• Exercise: Work out the count of lines in the material where the string "screenshot" shows up, and reply with it alone.

• The data:

──────

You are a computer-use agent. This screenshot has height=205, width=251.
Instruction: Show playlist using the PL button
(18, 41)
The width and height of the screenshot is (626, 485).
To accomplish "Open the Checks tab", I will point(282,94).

──────

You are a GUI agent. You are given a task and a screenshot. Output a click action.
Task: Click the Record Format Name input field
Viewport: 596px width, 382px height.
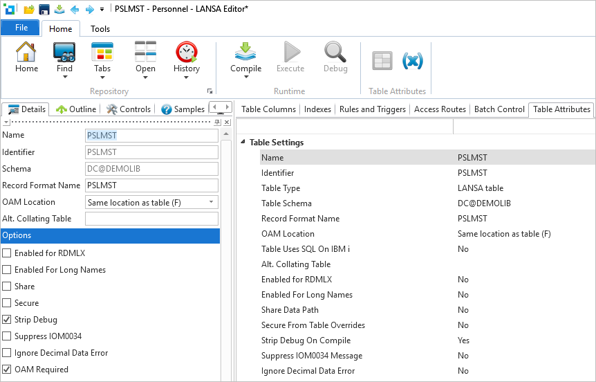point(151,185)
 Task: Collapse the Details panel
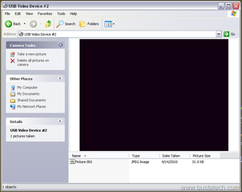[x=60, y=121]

──────

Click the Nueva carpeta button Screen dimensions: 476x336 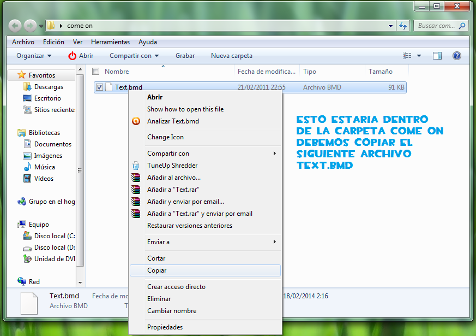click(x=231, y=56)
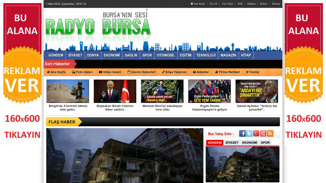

──────

• Reply to the task: 3